Большинство жителей города были на ногах, но внимание было все еще обращено не на окна и улицы, а в телевизор. После того как в прямой трансляции из Национального театра Сунай Заим сказал, что это не спектакль, а переворот, солдаты начали усмирять шумевших в зале, и, когда уносили на носилках раненых и трупы, на сцену поднялся заместитель губернатора Умман-бей, его хорошо знал весь Карс, и обычным официальным, нервным голосом, который, однако, вызвал доверие, несколько скованно, поскольку впервые был на прямой трансляции, объявил, что на следующий день до двенадцати часов в Карсе запрещается выходить из домов. Так как на сцену, которую он приказал освободить, после него никто не поднялся, то в последующие двадцать минут жители Карса видели по телевизору занавес Национального театра, затем трансляция была прервана, а потом вновь появился тот же старый занавес на сцене. Через какое-то время он начал медленно раздвигаться, и вечер вновь повторили по телевизору.
У большинства зрителей в Карсе, сидевших у телевизоров и пытавшихся понять, что произошло в городе, это вызвало страх. Полупьяных и сонных людей охватывало чувство какой-то путаницы во времени, из которой невозможно было выбраться, а другим казалось, что этот вечер и эти выстрелы повторятся. Некоторые зрители, безразличные к политической стороне происходящего, восприняли это повторение вечера, так же как это сделаю и я спустя много лет, как возможность понять то, что произошло в Карсе той ночью, и принялись внимательно смотреть.
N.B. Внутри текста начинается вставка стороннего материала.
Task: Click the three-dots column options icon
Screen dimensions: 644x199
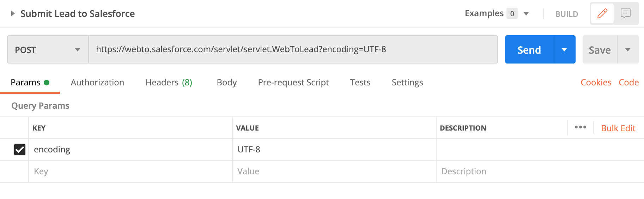Action: pyautogui.click(x=581, y=127)
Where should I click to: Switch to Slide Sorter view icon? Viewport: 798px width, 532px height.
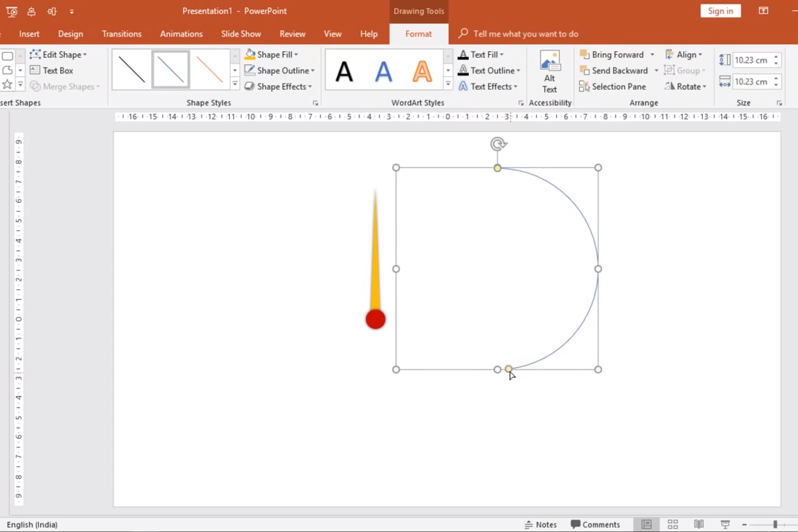tap(672, 524)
Таким образом, пока зрители Карса вновь смотрели на то, как Фунда Эсер изображает бывшую женщину премьер-министра и, плача, принимает клиентов из Америки, или на то, с какой искренней радостью она исполняет танец живота после насмешек над рекламными клипами, областное отделение Партии равенства народов, находившееся в деловом центре Халит-паши, без единого звука было захвачено бригадой Управления безопасности, специализировавшейся на таких делах, и был задержан единственный человек, который находился там, курдский уборщик, а все тетради и бумаги в ящиках и в шкафах были конфискованы. Те же полицейские на бронированных машинах по очереди забрали членов комитета областного отделения партии, дорогу к домам которых они узнали во время обысков предыдущей ночью, задержав их по обвинению в курдском национализме и стремлении к сепаратизму.
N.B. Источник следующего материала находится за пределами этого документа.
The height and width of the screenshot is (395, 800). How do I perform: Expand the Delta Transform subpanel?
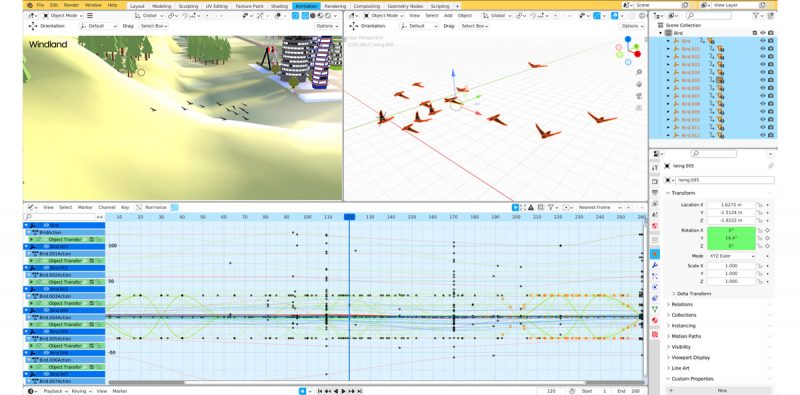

Но не только они были курдскими националистами в Карсе. Три трупа, оказавшиеся в сожженном такси марки «Мурат», найденном рано утром в начале дороги на Дигор до того, как ее засыпало снегом – согласно сообщению сил Управления безопасности, – принадлежали к воинствующим сторонникам РПК. Эти трое молодых людей, предпринимавших попытки несколько месяцев назад проникнуть в город, испугались того, что произошло вечером, и решили на такси сбежать в горы, увидев, что дороги завалены снегом, потеряли присутствие духа, а когда между ними возникла ссора, один из них взорвал бомбу, и все погибли. К делу не было приложено заявление матери одного из погибших, которая работала уборщицей в больнице, о том, что ее сына в действительности увели неизвестные вооруженные люди, позвонившие в дверь, и заявление старшего брата водителя такси о том, что его брат не был не только курдским националистом, но и даже курдом.
По сути, именно в этот час весь Карс понял, что произошел переворот, что в городе, по улицам которого, как темные и степенные привидения, бродили два танка, по меньшей мере произошло что-то невероятное, но так как все произошло под аккомпанемент спектакля, показанного по телевизору, и под падающим безостановочно, словно в старой сказке, перед окнами снегом, чувства страха не было. Немного волновались лишь те, кто занимался политикой.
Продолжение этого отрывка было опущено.